▸ **DATA IN THIS EXERCISE**:
━━━━━━━━

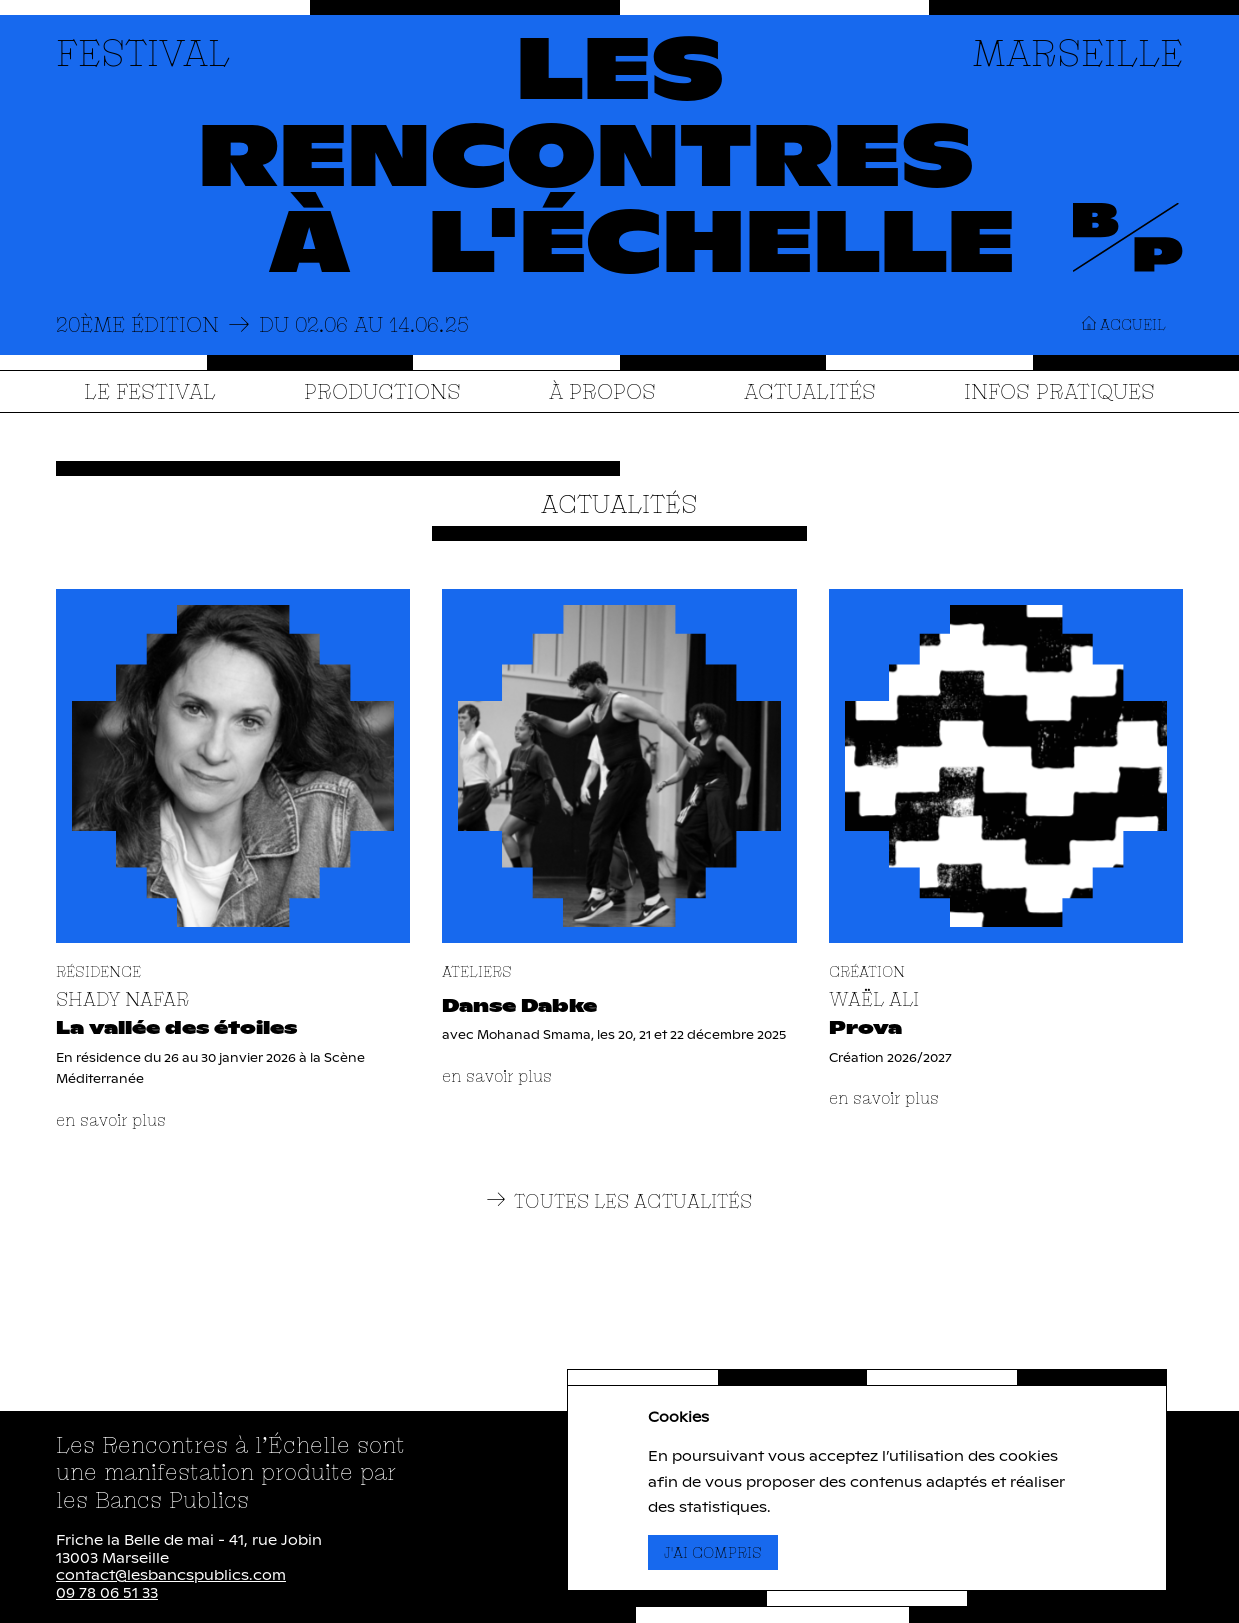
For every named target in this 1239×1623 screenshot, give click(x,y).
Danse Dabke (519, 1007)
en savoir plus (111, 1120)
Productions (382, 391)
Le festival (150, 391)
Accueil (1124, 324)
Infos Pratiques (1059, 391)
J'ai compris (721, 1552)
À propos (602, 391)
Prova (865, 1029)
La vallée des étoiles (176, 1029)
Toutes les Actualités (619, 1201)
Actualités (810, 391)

━━━━━━━━

▸ **REQUEST**:
Reproduce verbatim the part of the material that starts with the line containing "Accueil (1124, 324)" and continues through the final line of the material, both ends included.

▸ **SOLUTION TO THIS EXERCISE**:
Accueil (1124, 324)
Infos Pratiques (1059, 391)
J'ai compris (721, 1552)
À propos (602, 391)
Prova (865, 1029)
La vallée des étoiles (176, 1029)
Toutes les Actualités (619, 1201)
Actualités (810, 391)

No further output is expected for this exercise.